There's also a sort of dead sea effect at work. People who worry about introducing safety bugs use safe languages to protect themselves from that. Which means that the only people using C are people who don't worry about introducing safety bugs.
> Of course evidence continues to build that no tooling or coding practice eliminates the risk here
Concidering Rust is just tooling and coding practice in front of LLVM IR does this statement not also include Rust? There are in fact formally verified C and C++ programs, does that formal verification also count as tooling and coding practice and therefore not apply?

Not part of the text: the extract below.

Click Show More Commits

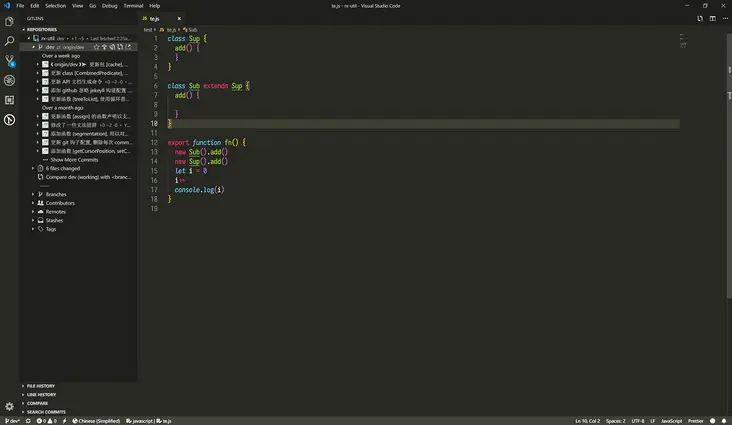point(74,159)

If either of the above is true why does it matter at all?
I am specifically calling out your blanket statement and want to open uo discussion about it because at present your implied point was it is impossible to write safe code in C/C++ and it is only possible in Rust, however the very point you made would also apply to Rust.
There are also non-safety issues that may affect the integrity of a program. I recently again looked into Rust, haven't given up just yet but to just instantiate a WGPU project the amount of incidental complexity is mind boggling. I haven't explored OpenGL but concidering that the unofficial webgpu guide for rust [1] recommends using an older version of winit because the current version would require significant rewrites due to API changes is not encouraging. Never mind the massive incidental complexity of needing an async runtime for webgpu itself, is this a pattern I am going to see in different parts of Rust. Rust already has enough complexity without injecting coroutines in places where blocking functions are reasonable.